----- Records shown -----

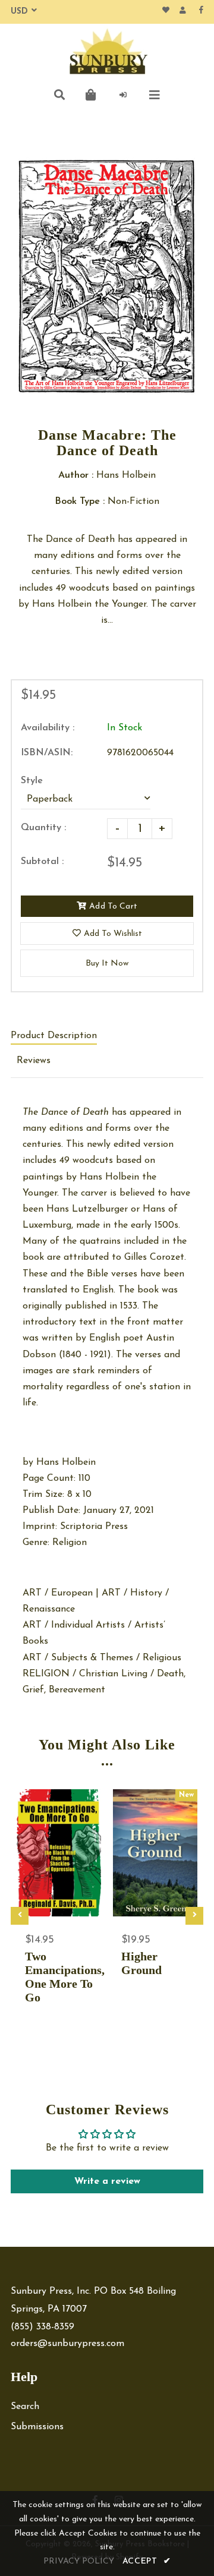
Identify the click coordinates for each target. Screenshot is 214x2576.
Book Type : (80, 501)
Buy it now (107, 963)
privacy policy (78, 2561)
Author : (75, 475)
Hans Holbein (66, 1462)
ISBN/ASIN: (47, 753)
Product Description (54, 1036)
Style (32, 781)
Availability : (47, 728)
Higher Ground (141, 1963)
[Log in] (123, 95)
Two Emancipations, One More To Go (59, 1977)
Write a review (107, 2181)
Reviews (34, 1060)
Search (25, 2406)
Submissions (37, 2427)
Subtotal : (42, 861)
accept (146, 2561)
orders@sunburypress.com (67, 2343)
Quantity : (43, 828)
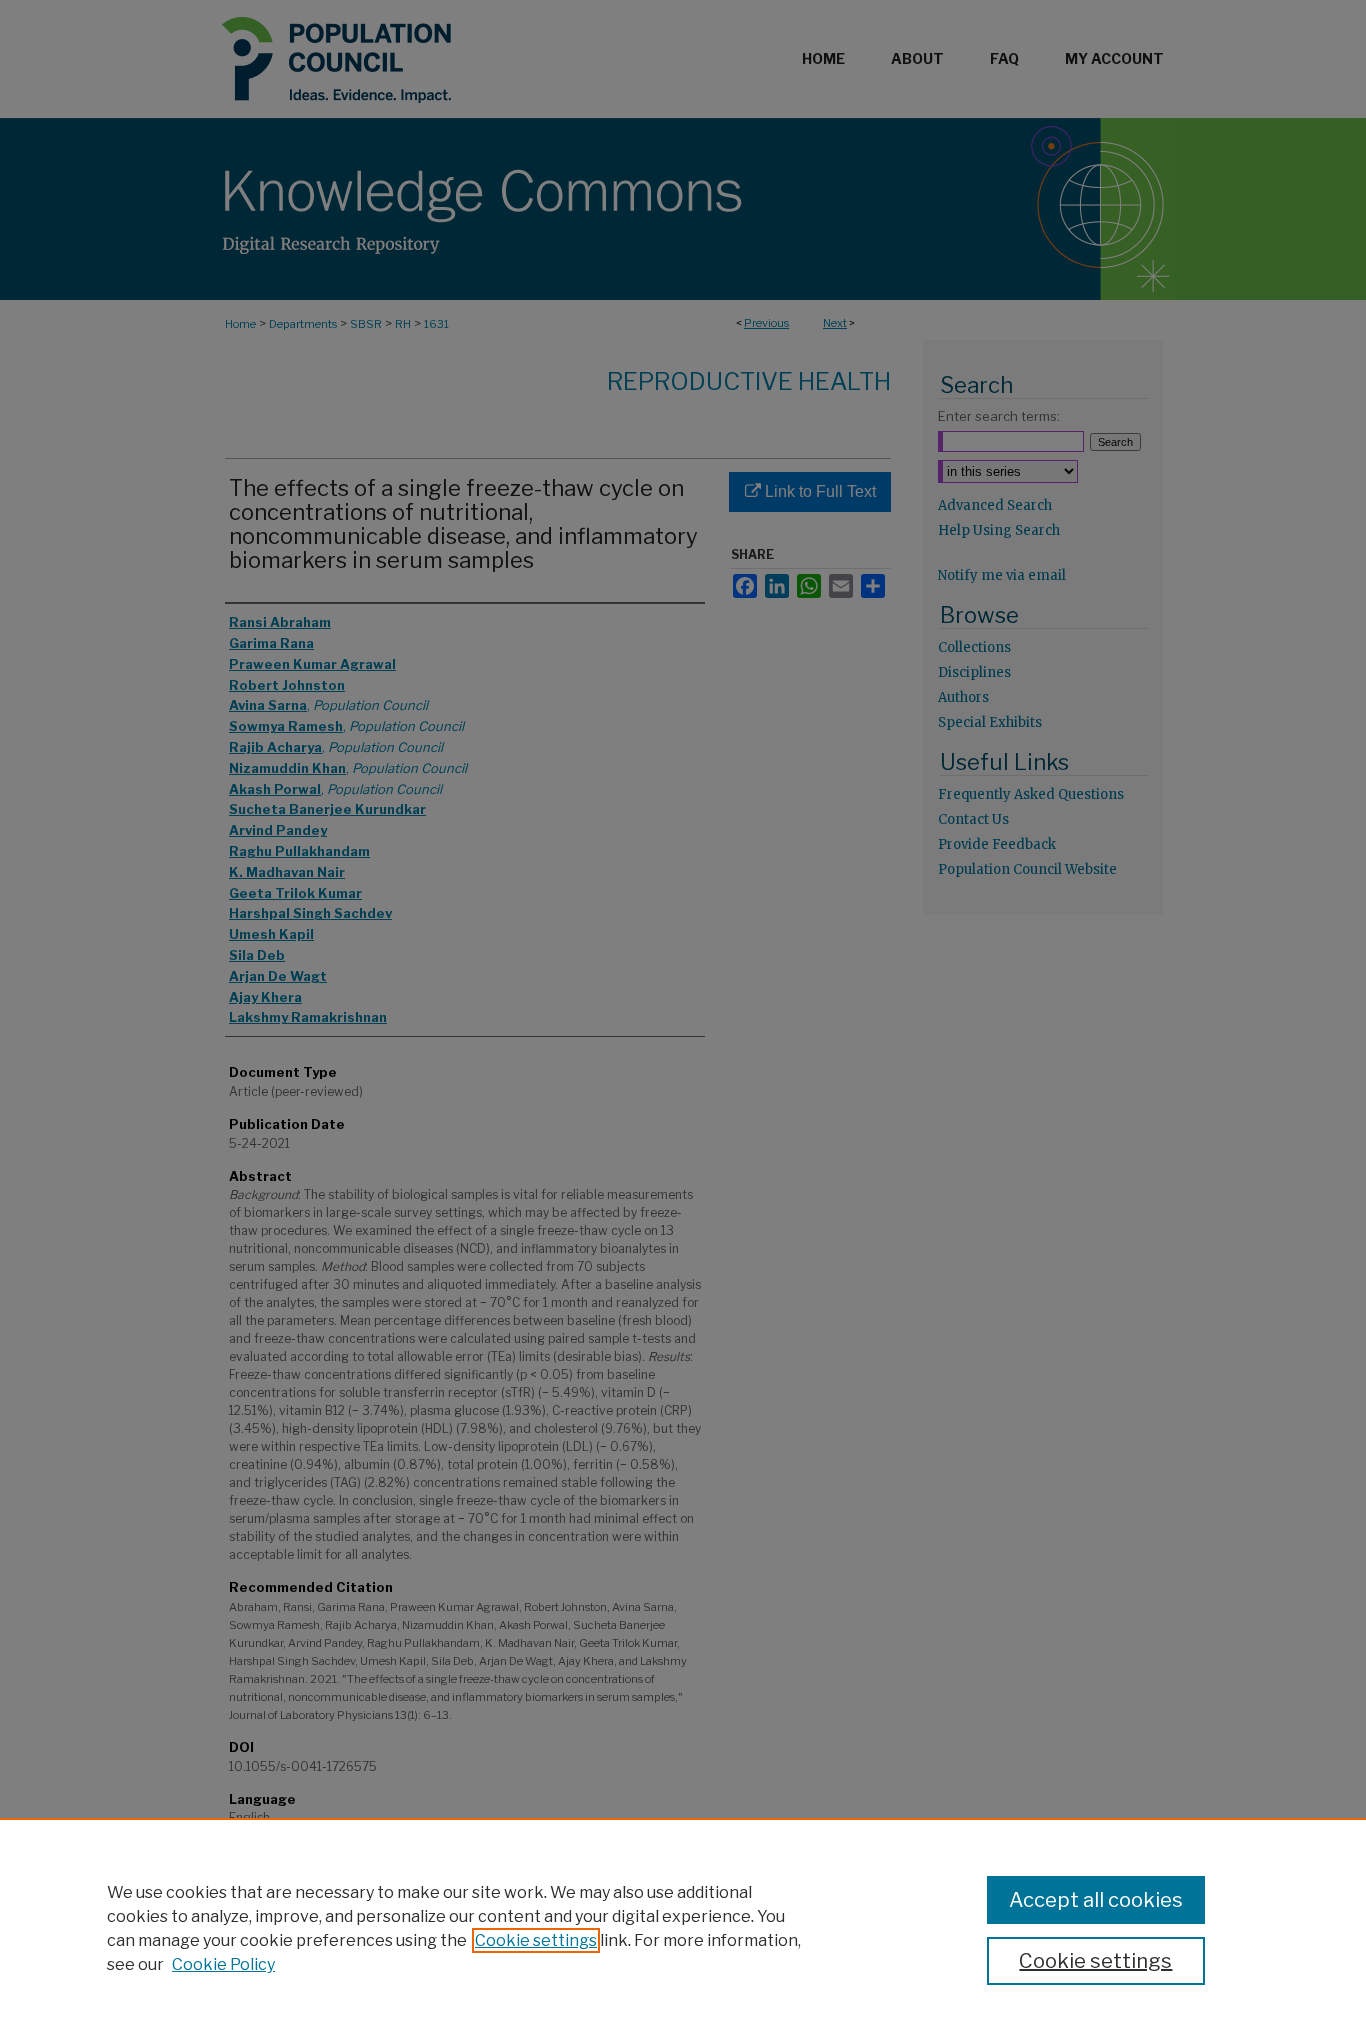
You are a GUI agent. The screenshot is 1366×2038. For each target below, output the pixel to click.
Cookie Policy (223, 1964)
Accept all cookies (1096, 1900)
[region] (683, 1928)
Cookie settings (536, 1940)
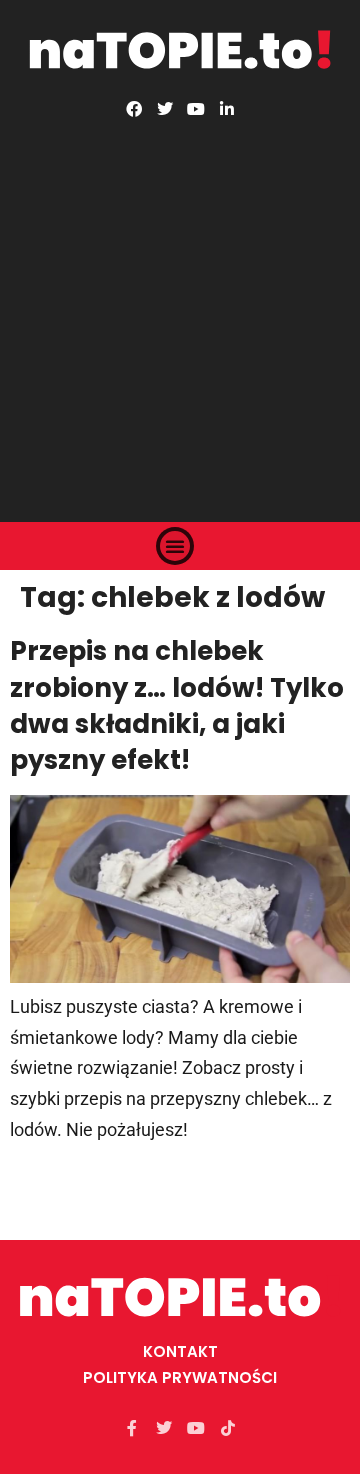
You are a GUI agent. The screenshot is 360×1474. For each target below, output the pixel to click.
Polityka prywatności (180, 1377)
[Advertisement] (180, 307)
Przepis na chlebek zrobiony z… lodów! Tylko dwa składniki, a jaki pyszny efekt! (177, 705)
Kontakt (180, 1351)
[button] (175, 546)
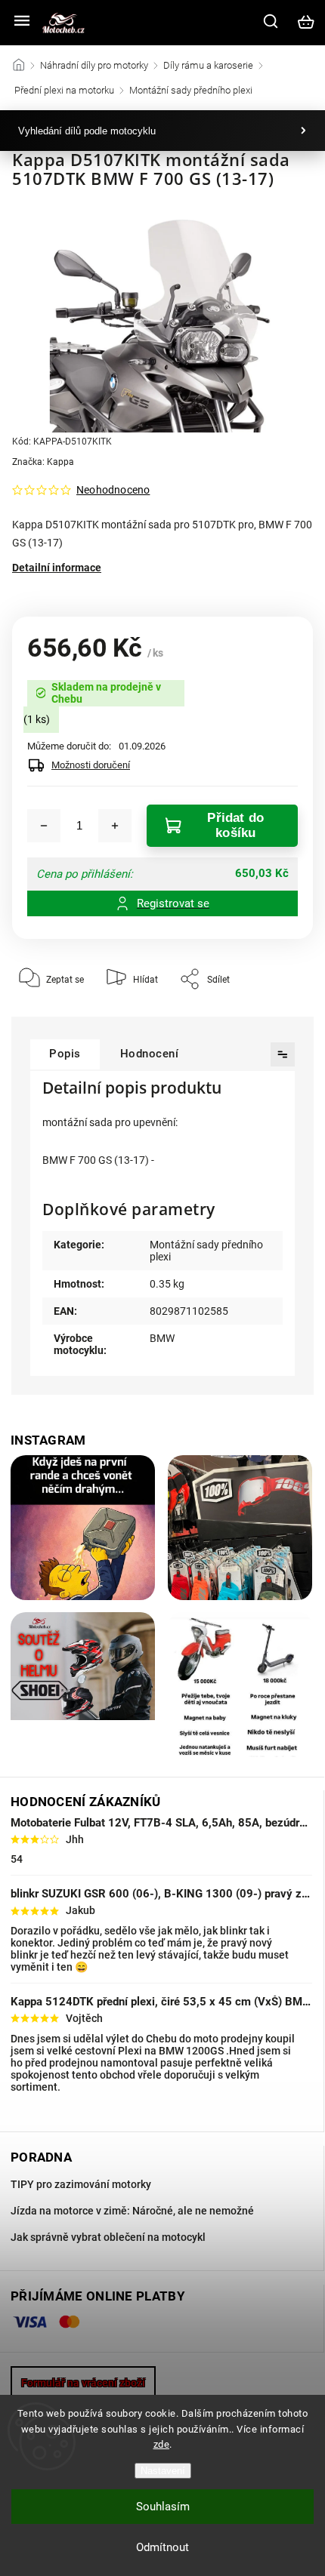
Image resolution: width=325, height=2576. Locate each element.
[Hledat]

-----

• **What you need to do**
What you write must match, line for line, the lines from the one with "Submissions (37, 2427)" through the last line of the data above, minus the pictures.

• **Exercise output**
Submissions (37, 2427)
Subtotal : (42, 861)
accept (146, 2561)
orders@sunburypress.com (67, 2343)
Quantity : (43, 828)
You are a GUI agent. The screenshot is 1366×2038. For each target below, output the pixel to click.
Cookie Policy (223, 1964)
Accept all cookies (1096, 1900)
[region] (683, 1928)
Cookie settings (536, 1940)
You are a GUI agent. The screenshot is 360×1474. For each target below, output the pixel to click.
Polityka prywatności (180, 1377)
[Advertisement] (180, 307)
Przepis na chlebek zrobiony z… lodów! Tylko dwa składniki, a jaki pyszny efekt! (177, 705)
Kontakt (180, 1351)
[button] (175, 546)
Image resolution: width=325, height=2576. Locate each element.
[Hledat]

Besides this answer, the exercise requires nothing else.